**Requirement:** Below, some lines carry pictures; leave those pictures out and retype exactly the lines from the one with "This screenshot has" through the one with "Select the 3,00 tier row in list".

**Records shown:**
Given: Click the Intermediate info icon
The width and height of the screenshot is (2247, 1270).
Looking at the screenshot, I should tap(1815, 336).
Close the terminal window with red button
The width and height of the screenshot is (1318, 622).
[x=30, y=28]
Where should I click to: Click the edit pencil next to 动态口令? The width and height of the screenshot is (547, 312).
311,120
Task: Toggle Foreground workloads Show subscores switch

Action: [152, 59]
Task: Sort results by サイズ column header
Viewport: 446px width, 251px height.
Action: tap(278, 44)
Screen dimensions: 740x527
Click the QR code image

---

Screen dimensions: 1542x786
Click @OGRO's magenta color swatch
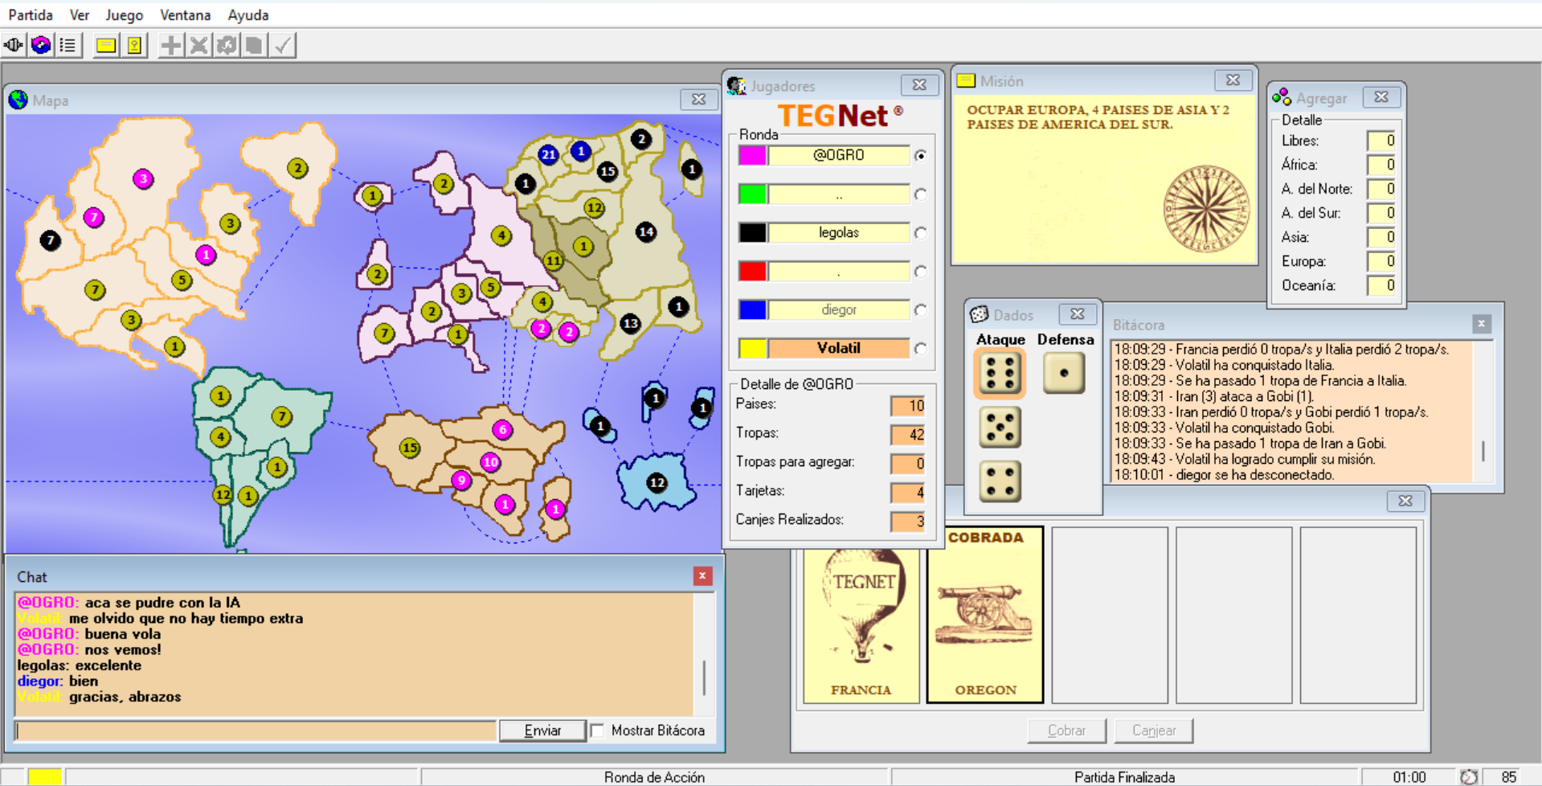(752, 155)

---

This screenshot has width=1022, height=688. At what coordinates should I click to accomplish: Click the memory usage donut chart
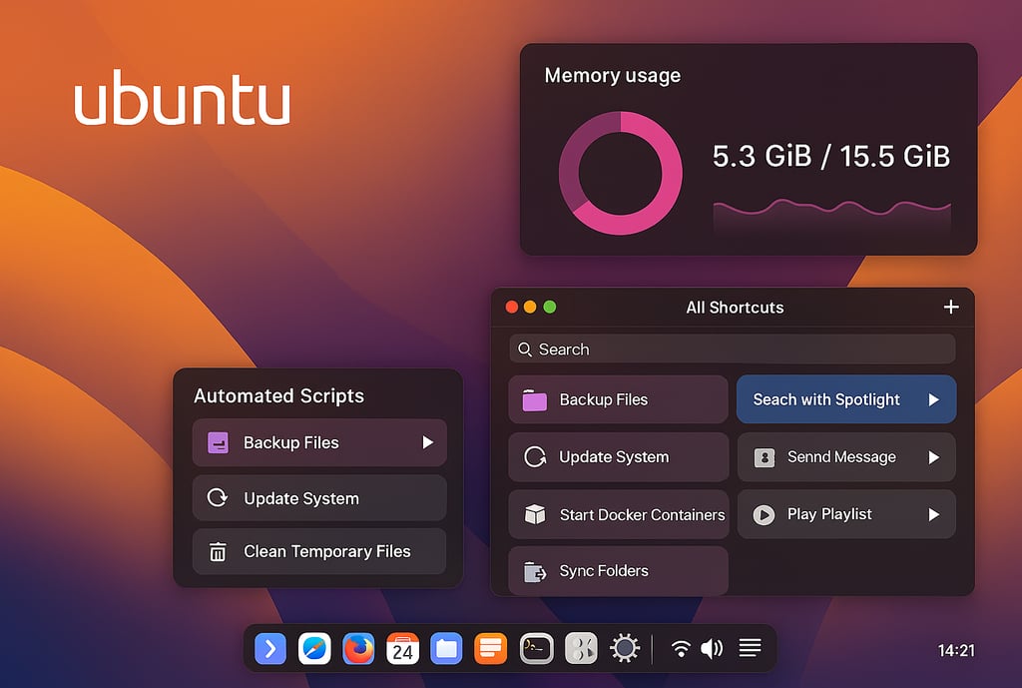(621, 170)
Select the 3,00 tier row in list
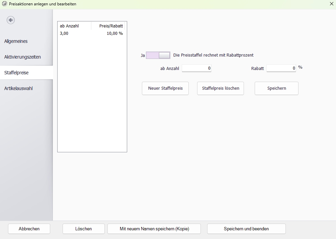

**Solution for this exercise:**
This screenshot has width=1022, height=688. At what coordinates should I click to accomplish: Click the memory usage donut chart
(621, 170)
Select the 3,00 tier row in list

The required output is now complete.